Eine Zuständigkeit „verschiedener Gerichte“ i. S. d. § 53 Abs. 1 Nr. 3 VwGO besteht nicht, wenn das Prozessrecht eine widerspruchsfreie Zuweisung der örtlichen Zuständigkeit beinhaltet.
In dem hier vom Bundesverwaltungsgericht entschiedenen Fall stand der im Land Brandenburg, in Forst, wohnhafte Kläger bis zu seiner von ihm beantragten Entlassung aus dem Beamtenverhältnis auf Widerruf mit Ablauf des 31.12.2022 im Dienst des Landes Brandenburg. Er durchlief eine Ausbildung für die Laufbahn des gehobenen Vollzugs- und Verwaltungsdienstes bei Justizvollzugsanstalten, deren praktischen Teil er im Land Brandenburg absolvierte. Die theoretische Laufbahnausbildung fand an der Fachhochschule für Rechtspflege Nordrhein-Westfalen statt. Mit Bescheid vom 27.10.2022 teilte das Landesjustizprüfungsamt Nordrhein-Westfalen (LJPA NW) dem Kläger mit, dass er die Laufbahnprüfung für den gehobenen Vollzugs- und Verwaltungsdienst bei Justizvollzugsanstalten nicht bestanden habe. Den weiteren Vorbereitungsdienst habe der Prüfungsausschuss auf neun Monate bemessen. Zur weiteren Ausbildung werde er für die vorgenannte Dauer in den Vorbereitungsdienst zurückverwiesen.
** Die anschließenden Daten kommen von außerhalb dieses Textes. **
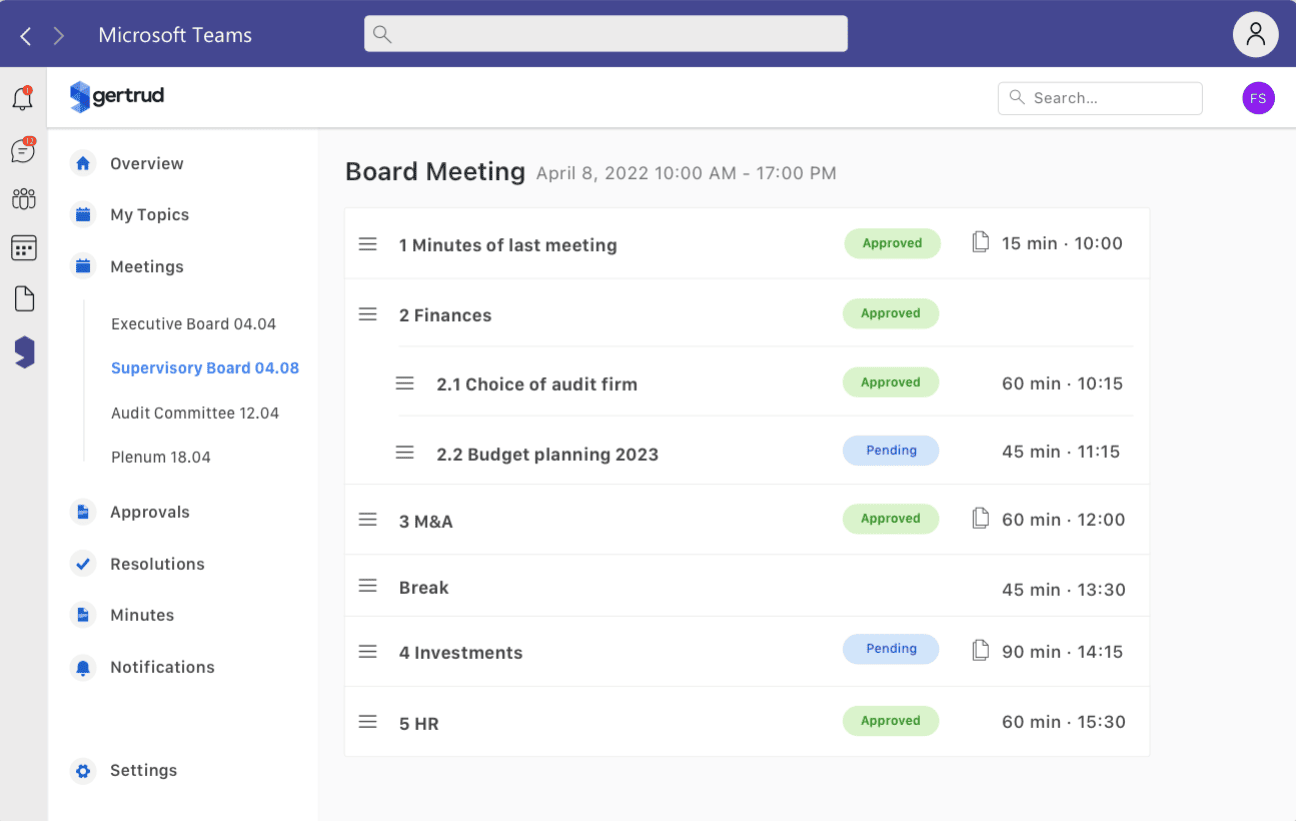The width and height of the screenshot is (1296, 821).
Task: Open the attachment icon for 3 M&A
Action: pos(981,518)
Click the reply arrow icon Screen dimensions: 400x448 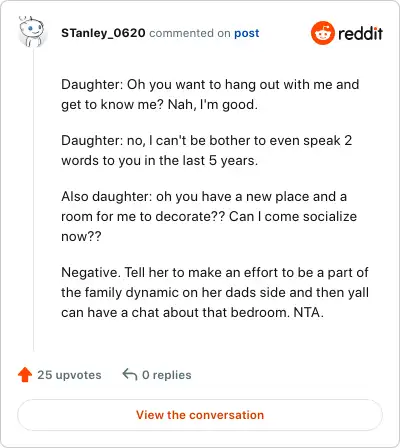(130, 375)
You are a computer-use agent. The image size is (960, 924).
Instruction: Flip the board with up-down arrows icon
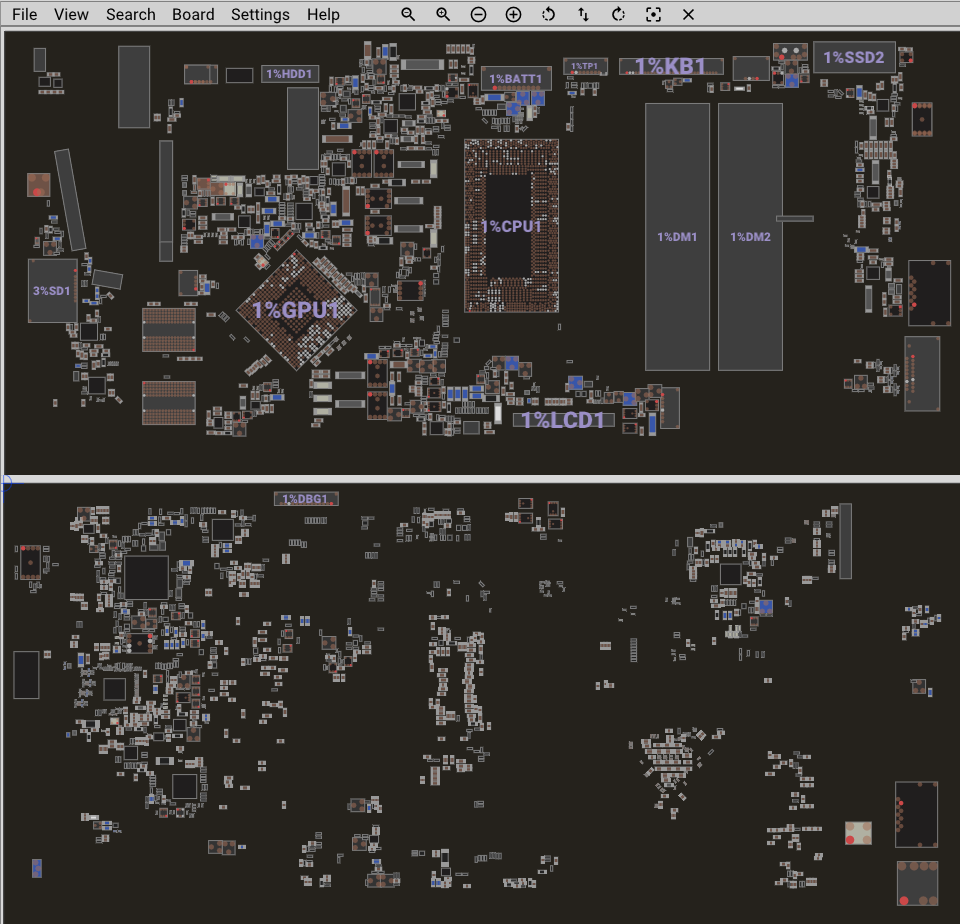pyautogui.click(x=583, y=14)
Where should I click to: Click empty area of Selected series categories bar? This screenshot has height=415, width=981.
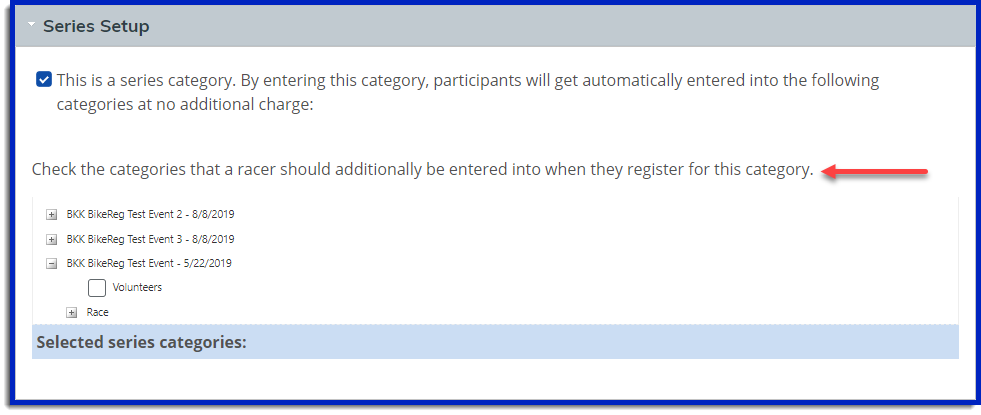coord(600,343)
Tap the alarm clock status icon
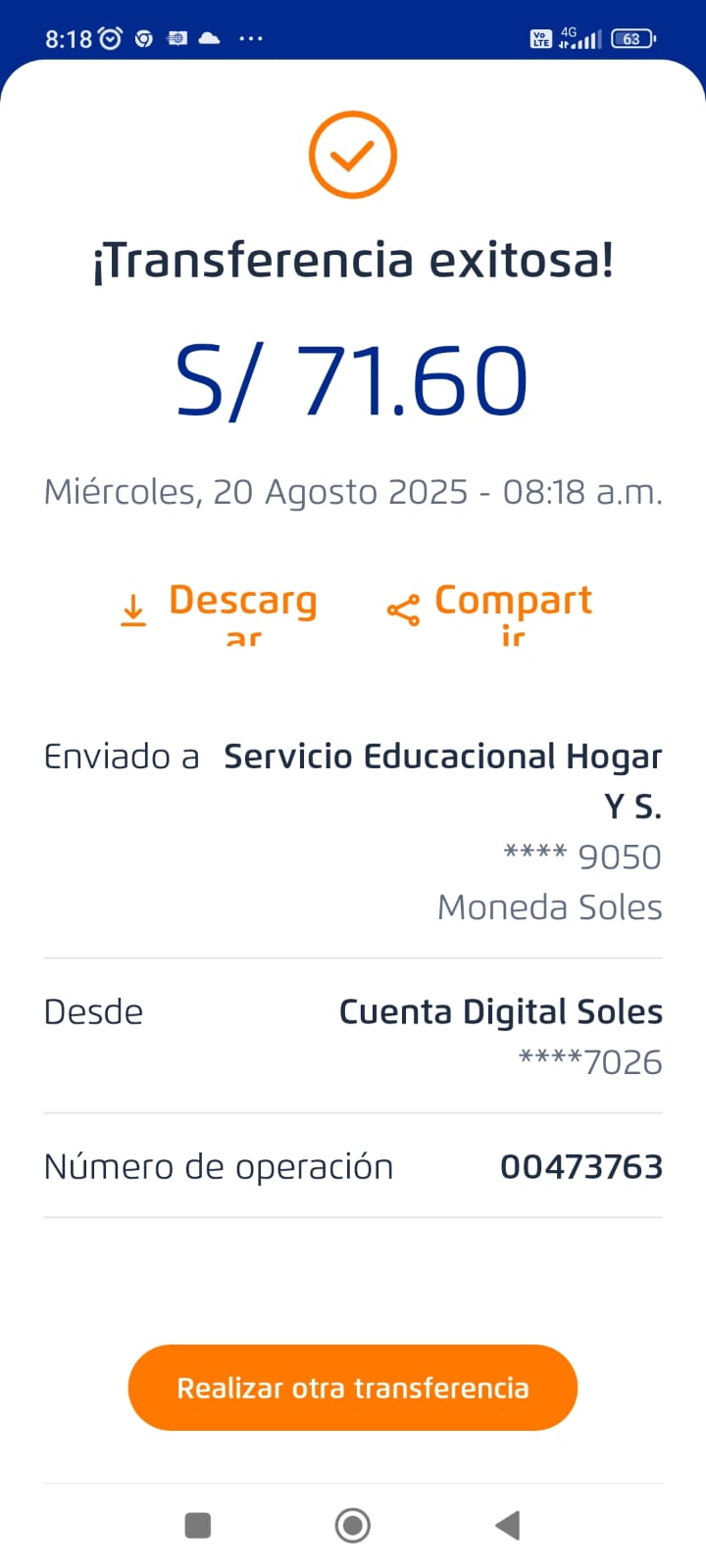 (111, 38)
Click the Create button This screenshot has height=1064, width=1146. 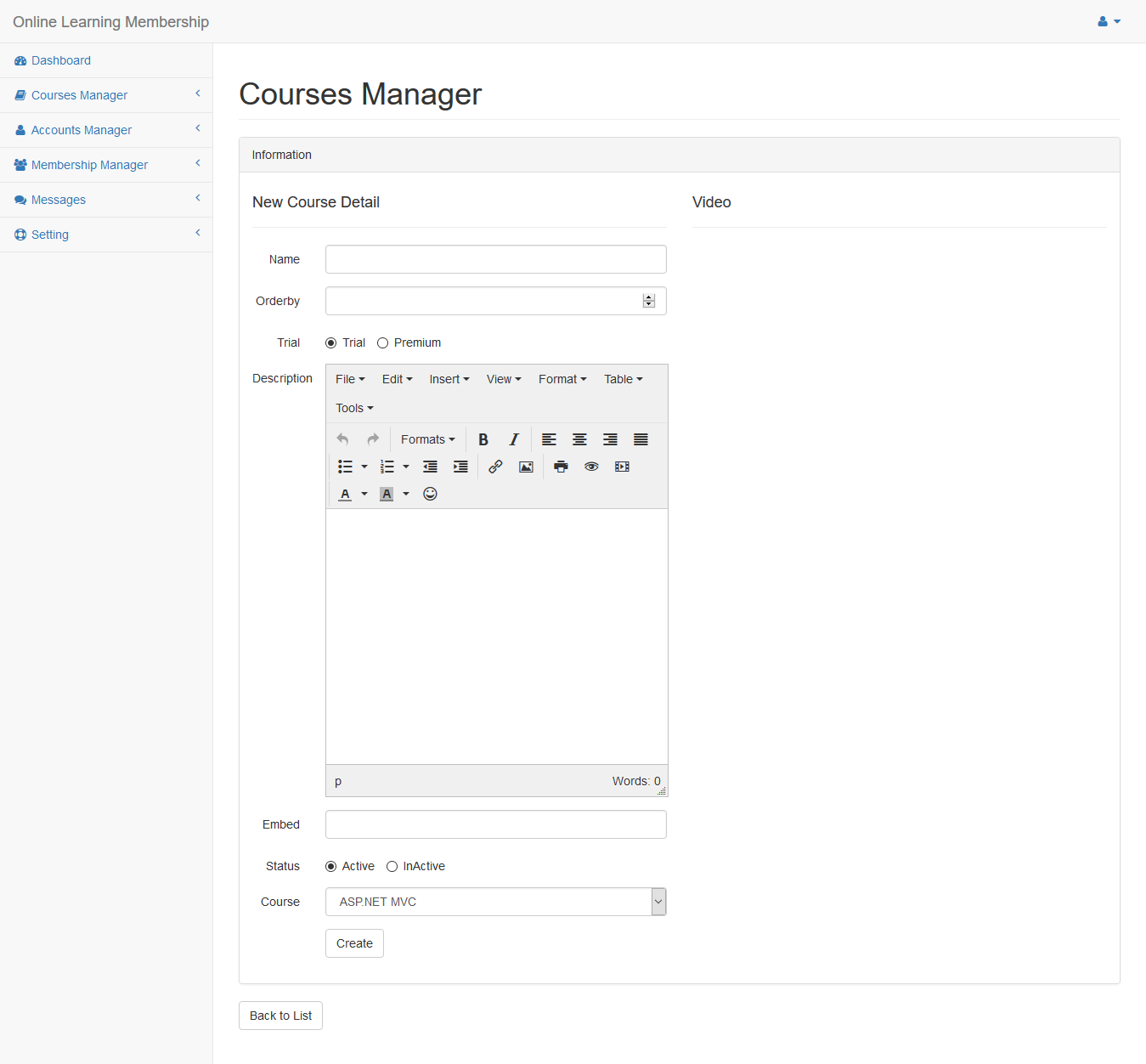pyautogui.click(x=354, y=943)
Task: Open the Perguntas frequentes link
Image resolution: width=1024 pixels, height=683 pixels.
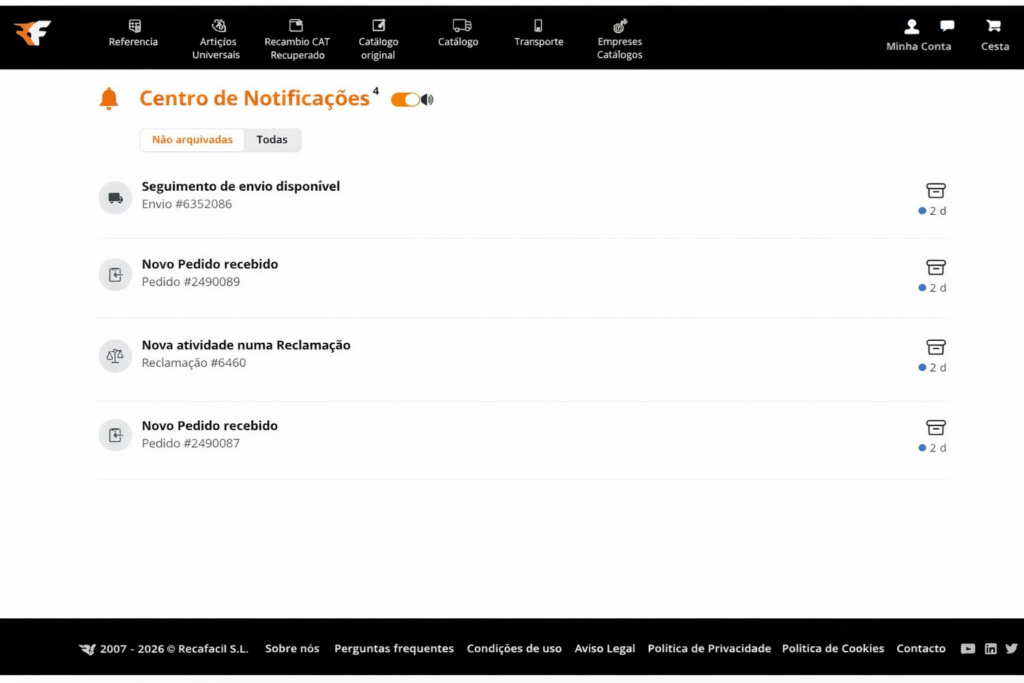Action: [x=394, y=649]
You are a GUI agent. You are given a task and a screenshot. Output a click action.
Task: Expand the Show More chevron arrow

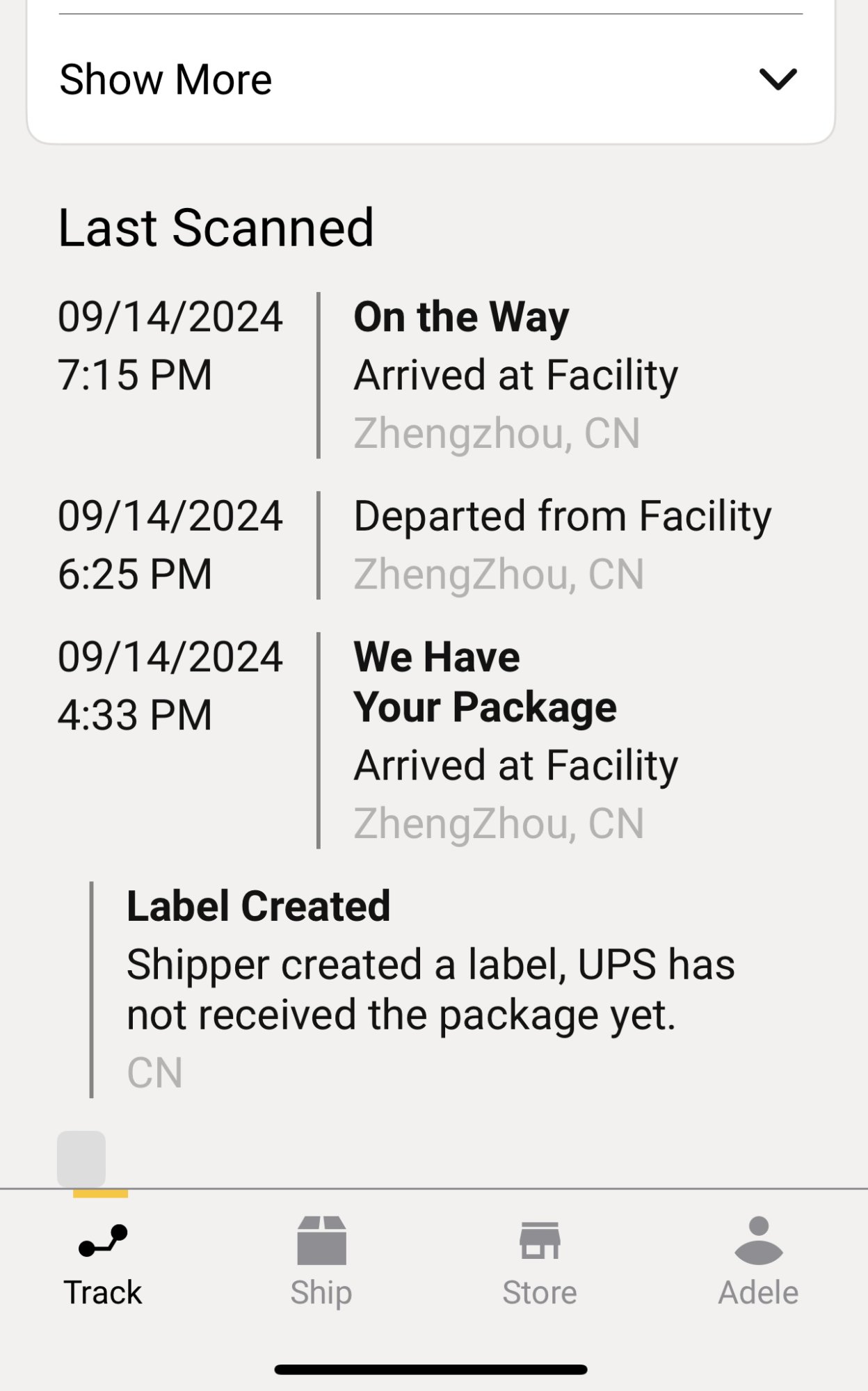click(778, 79)
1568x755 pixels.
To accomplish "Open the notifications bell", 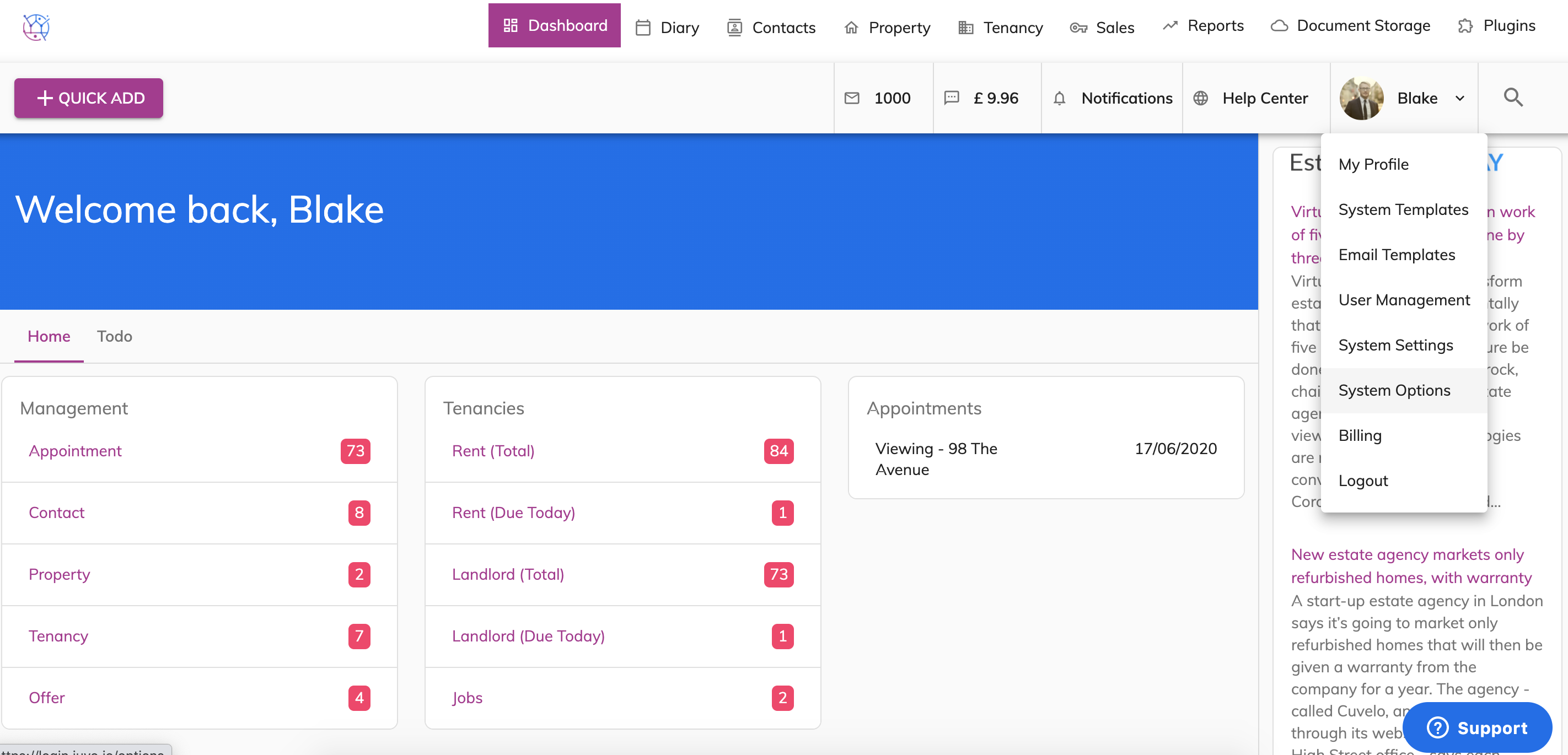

Den Widerspruch des Klägers wies das beklagte Land Nordrhein-Westfalen mit Widerspruchsbescheid vom 24.10.2023 zurück. Die hiergegen vom Kläger im November 2023 erhobene Klage ist bei dem Verwaltungsgericht Düsseldorf anhängig.
Nach Anhörung der Beteiligten zu einer beabsichtigten Verweisung des Rechtsstreits an das Verwaltungsgericht Cottbus hat der Beklagte beim Bundesverwaltungsgericht einen Antrag auf Bestimmung des zuständigen Verwaltungsgerichts gestellt. Das Bundesverwaltungsgericht lehnte den Antrag ab:
Das Bundesverwaltungsgericht ist für den Antrag zwar zuständig, weil die vom Beklagten als möglicherweise zuständig betrachteten Verwaltungsgerichte Cottbus und Düsseldorf in verschiedenen Bundesländern ansässig sind und das Bundesverwaltungsgericht damit das gemeinsame nächsthöhere Gericht ist1. Die Voraussetzungen, unter denen das Bundesverwaltungsgericht nach § 53 Abs. 1 Nr. 3 und Abs. 3 Satz 1 VwGO das örtlich zuständige Gericht zu bestimmen hat, sind jedoch nicht erfüllt.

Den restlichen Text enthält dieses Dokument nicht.